GIUNGLA
Fin da quando sono comparse le prime rarissime automobili, alla fine dell’Ottocento, si è ritenuto necessario stabilire delle regole per regolare la circolazione, controllare la velocità, cercare di evitare pericolosi incidenti. Le regole che governano la circolazione stradale ci sono ricordate da una quantità davvero multiforme di cartelli stradali. E’ stato il Touring Club Italiano che, nell’arco di un secolo, grazie ad una ciclopica opera di impianto di segnaletica stradale su tutta la penisola, ha disseminato sugli 830.000 km di strade circa 12 milioni di segnali stradali. Questo significa che ogni 5 secondi l’attenzione del guidatore è tenuta ad individuare, e riconoscere, una immagine simbolica, che rimanda ad un obbligo, un divieto, una possibilità. A volte si tratta di una vera e propria selva di messaggi, come rappresentato in questa sala in cui il visitatore attraversa una “foresta” di segnali stradali in tutte le lingue, provenienti da vari paesi. Ed è divertente scoprire le “traduzioni” grafiche dei cartelli più comuni e diffusi…

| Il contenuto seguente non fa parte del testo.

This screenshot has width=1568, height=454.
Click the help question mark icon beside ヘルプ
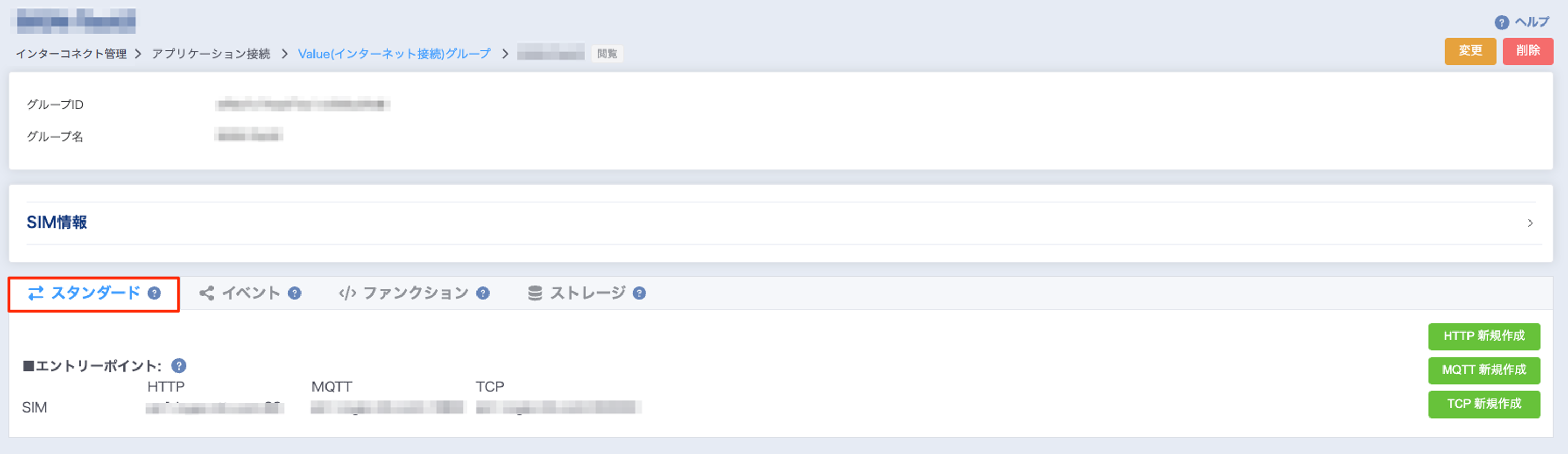[1501, 22]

Cartelli di avvertenza, di pericolo, di direzione; cartelli che segnalano, magari, cantieri rimossi, ostacoli scomparsi, o che impongono 10 km/h di velocità massima; cartelli tondi, rettangolari, triangolari, blu, verdi, bianchi, marroni, rossi, gialli; cartelli essenziali per la nostra incolumità, ed anche cartelli inutili, dimenticati, danneggiati, illeggibili. Un segnale ogni settanta metri significa, alla velocità di appena cinquanta chilometri all’ora, un segnale ogni cinque secondi. Ogni cinque secondi l’attenzione del guidatore è tenuta a individuare, riconoscere, capire e rispettare un obbligo, un’imposizione, un divieto, una possibilità.

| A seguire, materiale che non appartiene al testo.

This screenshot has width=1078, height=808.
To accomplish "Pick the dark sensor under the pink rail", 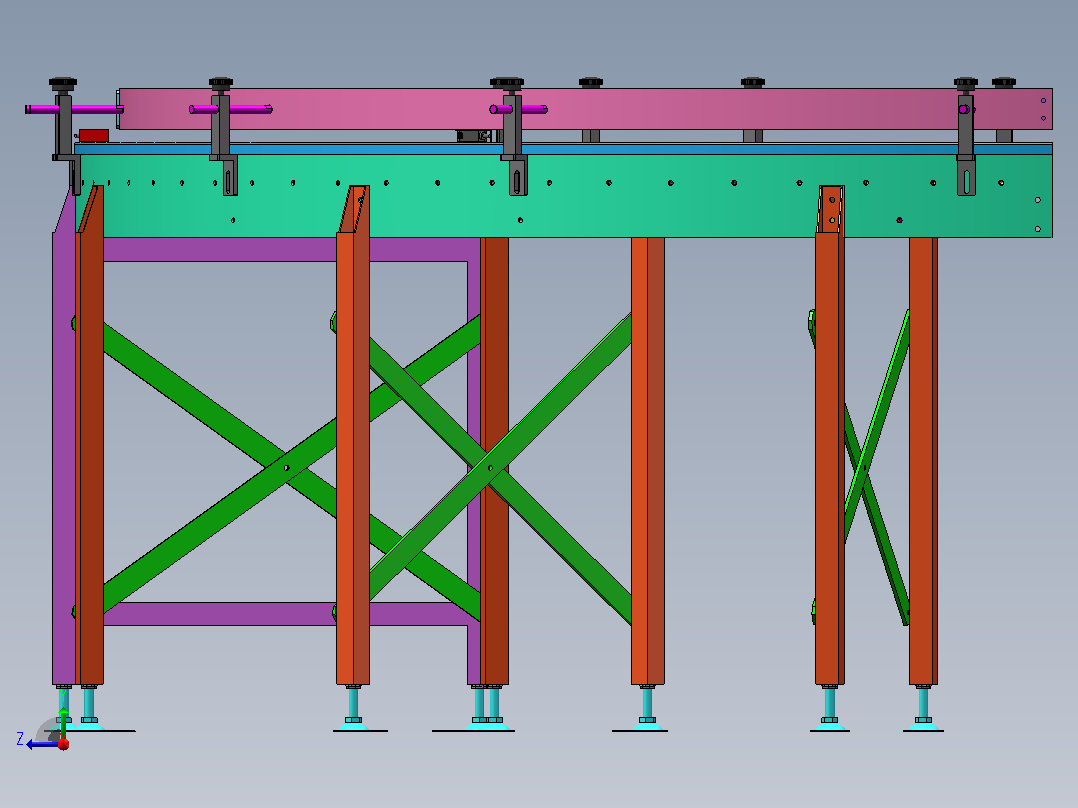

Forse ancora meno di cinque secondi. Lo studio «La seconda ricerca sullo stato della segnaletica stradale in Italia», del 2007 a cura della Centro Studi 3M Sicurezza stradale del TCI, ha censito circa 6.931 segnali (per le diverse categorie di «pericolo», «divieto», «precedenza», «obbligo», «indicazione» e altro) in un tratto di appena 143 chilometri, il che significa 48,26 segnali per km. Con la sconsolante postilla di saperne circa il 45,8% irregolari, perché realizzati con materiali non corretti, o sistemati ad una distanza sbagliata, o per altre irregolarità. Una selva di messaggi, un’alluvione di comunicazione che non può avere altro risultato che l’afasia, l’assuefazione, l’indifferenza, lo spaesamento, il ricorso ad altre forme di orientamento.
Peccato davvero perché i segnali, se ben studiati e realizzati, sono estremamente efficaci nella loro opera di avvertimento e prevenzione. Certo, occorre una gestione attenta e complessa; lo stesso segnale perde più del 30% della sua «deterrenza» se collocato sul lato sinistro anziché destro della carreggiata; addirittura il 70% se si tratta di un segnale a portale.
E non è un argomento di poco conto: si tratta spesso di vita o di morte, se si pensa che in Italia, nel 2012, si sono verificati 186.726 incidenti stradali con lesioni a persone (dati Istat 2012), 3.653 morti, 264.7116 feriti.
Un tributo che in molti casi sarebbe evitabile con maggiore responsabilità, più attenzione, e il semplice rispetto delle regole di circolazione. La nostra macchina risponderà ai nostri comandi, ai nostri umori, ai nostri impulsi, ma non ci si può aspettare che controlli anche le nostre disattenzioni o imprudenze. La sicurezza passiva (ossia quell’insieme di strumenti quali air bag, cinture, freni, e via dicendo, che ci proteggono quando l’incidente sta per avvenire o è già avvenuto) è fondamentale tanto quanto l’insieme degli strumenti che ci aiutano ad evitare un incidente, come l’ABS (dispositivo di controllo della frenata) l’ASR (dispositivo per il controllo della trazione), l’ESP (dispositivo di controllo dela stabilità dinamica). Ma tutto questo insieme non serve se non aggiungiamo l’intelligenza, la capacità di interpretazione della situazione della strada, la prontezza, l’attenzione del guidatore.